══ DOCUMENT SEGMENT ══
A few days a go (the 9th of November) a new patch about elliptic curves on GnuPG had been published. With two month delay since Mikael sent the code to me... As I read in the esr's book this is long longer time than acceptable.I'm sorry.
Now it's time to retrieve the projects. It is necessary to recuperate the gumstix development and also this year I will do my master degree research project. Against about elliptic curves. But what I said is really generic. I have some ideas, that I wanna write in this blog to be used as a brain storming to specify what is able to do and discard something else. Today is the turn elliptic curve isogeny.
Without speak on mathematics, and as far as I know, if you have a cryptoanalyst against finite fields and your paranoia says you that your privacy could be compromised, the only option that you have is increase your keylength... Use a bigger RSA or ElGamal key. Over elliptic curves you have one option before this: you can change the elliptic curve (and propose the elliptic discrete logarithm problem over a complete new one field). Nothing that the cryptoanalist computes for the old field can be used here.
But the cost to generate a new curve every key generation is hard. There are too much proprties and characteristics to test and be sure that this curve have good cryptographyc properties. One way to generate a new curve with a guarantee that it has cryptographyc characteristics is to perform some isogeny transformations to one curve that you know that it has this properties.
═══
══ GIVEN MATERIAL ══
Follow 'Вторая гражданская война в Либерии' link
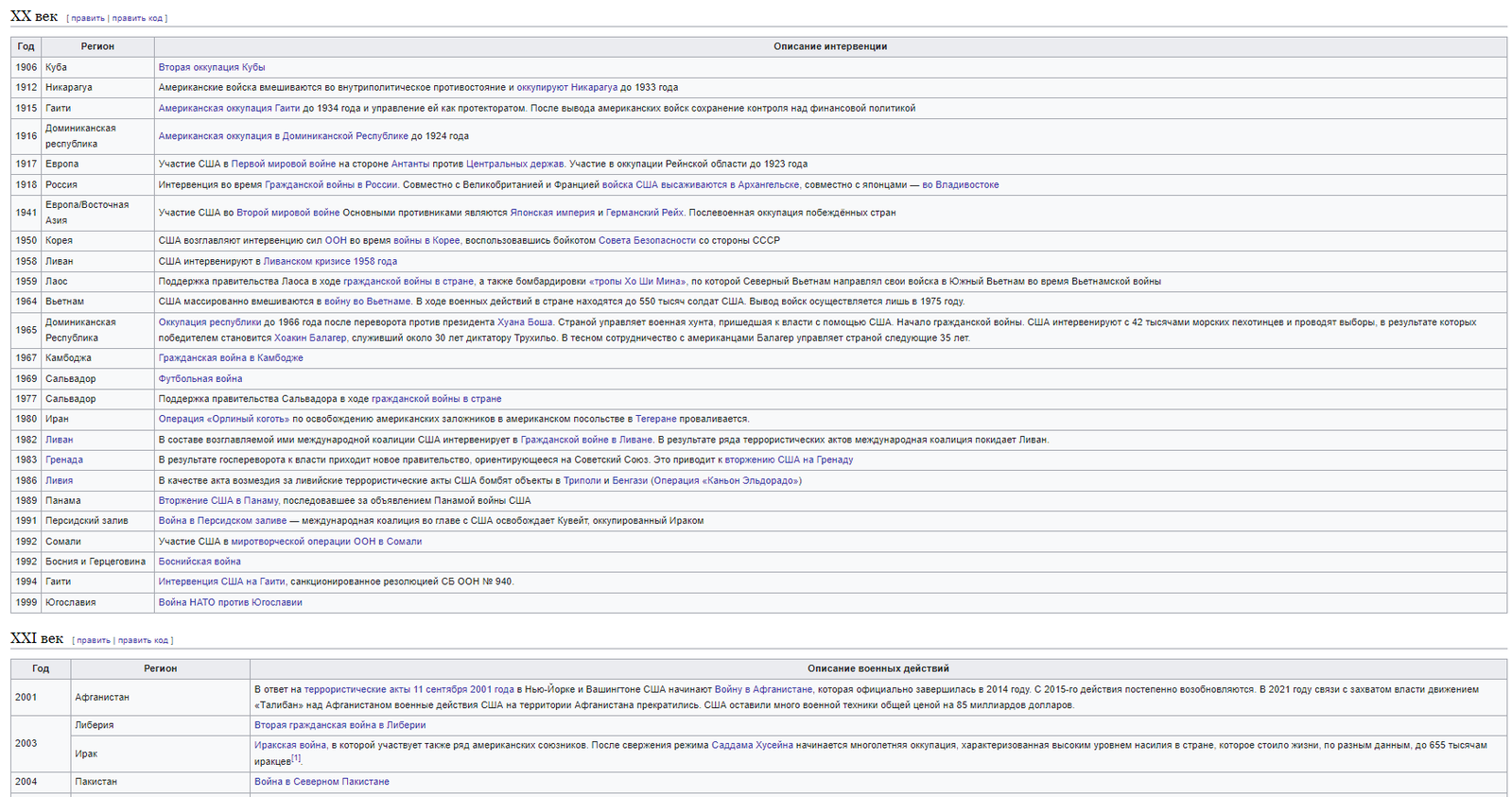 (x=340, y=725)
═══
__WORK INSTRUCTIONS__
1) Quote the elliptic curve post between "Without speak on" and "be used here.", inclusive.
2) According to the elliptic curve post, why apply isogeny transformations to a known curve instead of generating a brand-new curve at every key generation?
3) Proceed with the elliptic curve post from the point where it stops.
The listing is separate material and is unrelated to the elliptic curve post.

__OUTPUTS FOR THE TASKS__
1)
Without speak on mathematics, and as far as I know, if you have a cryptoanalyst against finite fields and your paranoia says you that your privacy could be compromised, the only option that you have is increase your keylength... Use a bigger RSA or ElGamal key. Over elliptic curves you have one option before this: you can change the elliptic curve (and propose the elliptic discrete logarithm problem over a complete new one field). Nothing that the cryptoanalist computes for the old field can be used here.

2) Generating a new curve for each key is costly because many properties and characteristics must be tested to be sure the curve has good cryptographic properties. Applying isogeny transformations to a curve already known to have those properties produces a new curve with a guarantee that it keeps good cryptographic characteristics.

3)
There exist algorithms to obtain a graph where the nodes represents elliptic curves and the edges represents an isogeny transformation. I don't need to go so far to know about isogenies, in the same university research group with I am studying they are specialists on this. For a long time a go I am listening conversations talking about this transformations an its advantages. The data structures that this isogeny transformation creates receive the name volcanus, and a join of volcanus receive the name of cordillera.
But! If the attacker knows the steps that you did in the volcanus to obtain your new isogeny curve, and it has good knowledge on isogenies transformation, it is possible to 'migrate' all the computation work that before I said that should be not useful, to the new field and continue the attack. This means that the isogeny could only generates more work to the attacker but it maybe doesn't improve the security.
An option, is to perform the transformation in secret. Generate a way in the volcanus during the key generation, from then you use the new elliptic curve and forget the relation with the one from it came... If the attacker is not able to stablish the path from one to the other, the system is secure.
Long time a go I was talking about this with Mikael, and he shows me that there are many people in the world that propose to use a public key isogeny cryptosystem, where the secret key is precisely this path in the volcanus.
Then the question is: Are we complicating so much the problem? In the low level we need to be careful with the AES symmetric cryptoanalysis. In the centre we have to beware if some algorithm better that pollard's-rho has been discovered. An then a third front we will have this transformation that could be grateful to reset a hole smartcard cryptosystem.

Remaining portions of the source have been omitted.